Moreau nous explique que « la psychanalyse propose une alternative au traitement psychiatrique dans le domaine de la santé mentale ». Ils s’écartent radicalement du modèle médical et son fondateur, Sigmund Freud, a eu le courage de remettre en question son savoir médical pour provoquer à travers cet acte une fissure dans la connaissance de la neurologie et pour ouvrir ainsi un champ clinique nouveau en ce qui concerne le traitement psychique. Le discours médical se caractérise par une relation de domination-soumission et requiert le commandement du médecin et la mise sous silence de la parole du patient. Ce que peut dire le patient, ce qu’il peut penser et dire de sa maladie n’a pas de validité, parce que la maladie repose sur un système sémiologique  fermé,  constitué de signes enchaînés les uns aux autres,  requis pour faire le diagnostic.

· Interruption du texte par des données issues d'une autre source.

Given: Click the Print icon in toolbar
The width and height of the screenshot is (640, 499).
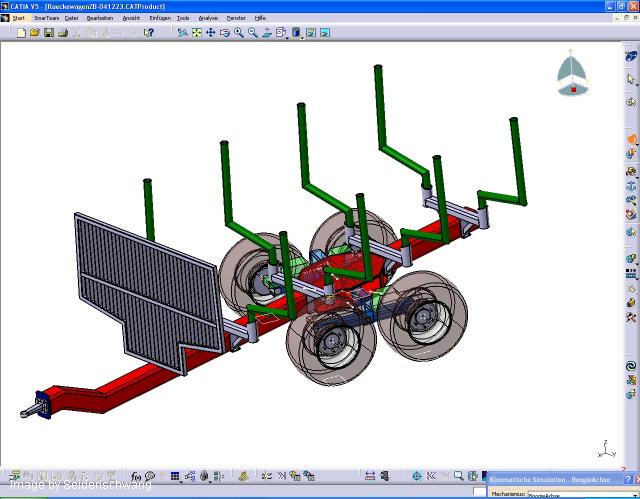Looking at the screenshot, I should coord(62,32).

« Une conclusion importante  » dit Moreau « se déduit de la pratique psychanalytique à savoir que la souffrance psychique n’est pas une maladie. Les troubles de l’anxiété, les phobies, les obsessions, les somatisations conversives, la dépression, la schizophrénie ne sont pas des maladies. Parce que, bien que la cause soit psychique, ce n’est cependant pas conscient. Notre mémoire inscrit des marques infantiles précoces conservées pour toujours dans un lieu inconscient. Aucun symptôme psychopathologique qui répond à la condition d’être un retour de l’inconscient n’est signe d’une maladie. Les symptômes sont des messages symboliques de nos expériences infantiles : des traumatismes, des désirs, des angoisses, des plaisirs sexuels réprimés. C’est pour cela que l’inconscient est sexuel. Le traitement psychanalytique vise à révéler notre savoir inconscient ignoré pour re-signifier notre identité. L’effet thérapeutique surgira par addition ».

L’oreille de Freud suffit pour écouter le discours du patient. Cette écoute en silence provoque une rupture dans la relation patient-médecin révélant qu’un nouveau discours social est en train de naître.

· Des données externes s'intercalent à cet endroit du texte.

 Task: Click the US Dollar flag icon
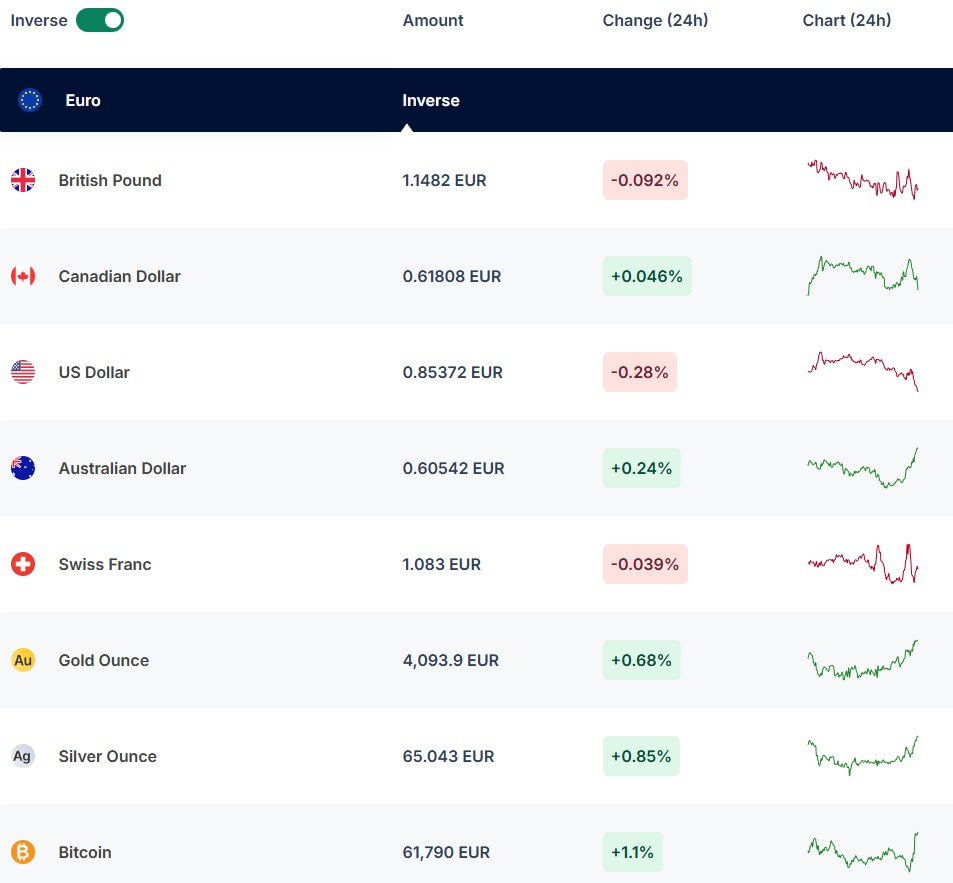pos(23,372)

C’est comme si la voix de sujet disait : « Moi qui parle en tant que sujet, je te demande de me laisser parler et écoute-moi, même si tu ne me comprends pas. Je cherche un lieu pour pouvoir parler de moi, enfin, parce que personne ne m’écoute. Tu es le seul  qui me le permette. Par conséquent, tu dois m’écouter en silence. » L’analyste lui répond : dis-moi tout ce qui te vient à l’esprit sans sélectionner tes pensées ou sans les censurer pour des motifs moraux ou intellectuels parce que tu peux découvrir un savoir que tu ignores mais qui te conduira à dire la vérité. Moi en tant qu’analyste, vais ignorer mes connaissances académiques pour que ta vérité puisse être dite depuis ta propre parole même si elle n’est dite qu’à moitié.

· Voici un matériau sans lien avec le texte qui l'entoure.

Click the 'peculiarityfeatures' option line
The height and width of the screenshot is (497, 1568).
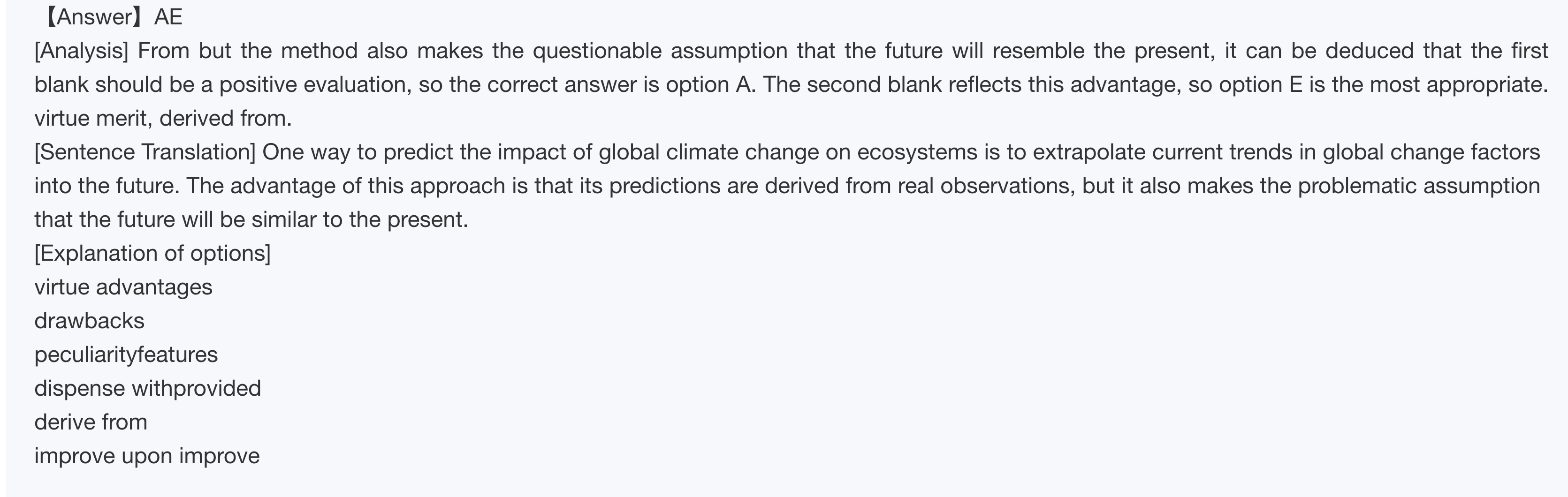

Le monde de Jacques Lacan nous invite à un voyage qui nous aide à penser à nous-mêmes comme le font les grands penseurs du XXe siècle. Parler de Lacan, c’est parler de la France et de sa culture. C’est quelqu’un qui à son époque a osé changer les présupposés et les idées préétablies. Il a incorporé des savoirs comme la linguistique, les mathématiques et la philosophie. Il a discuté avec les représentants de la culture en France et en Europe. Il a fait partie du coeur de la culture française du XXe siècle.

Né en 1902, il a connu les deux grandes guerres mondiales. Il est mort en 1981. Il donnait des causeries et des séminaires classiques auxquels ses disciples ne manquaient pas d’assister. Comme le raconte Moreau à propos de la réunion lacano-américaine au Palais Rouge,  Lacan n’utilisait pas de programme préétabli.

Il a fait de son enseignement un art, il enseignait avec la parole et le corps. Il nous explique le parcours de l’inconscient, et nous parle du langage comme structuration du propre inconscient, le sens d’habiter l’intérieur du langage et la construction de la subjectivité. Il réinterprète la psychanalyse et pour ses lecteurs et adeptes formés à sa pensée se traduit une complicité digne de la relation d’un maître avec ses disciples.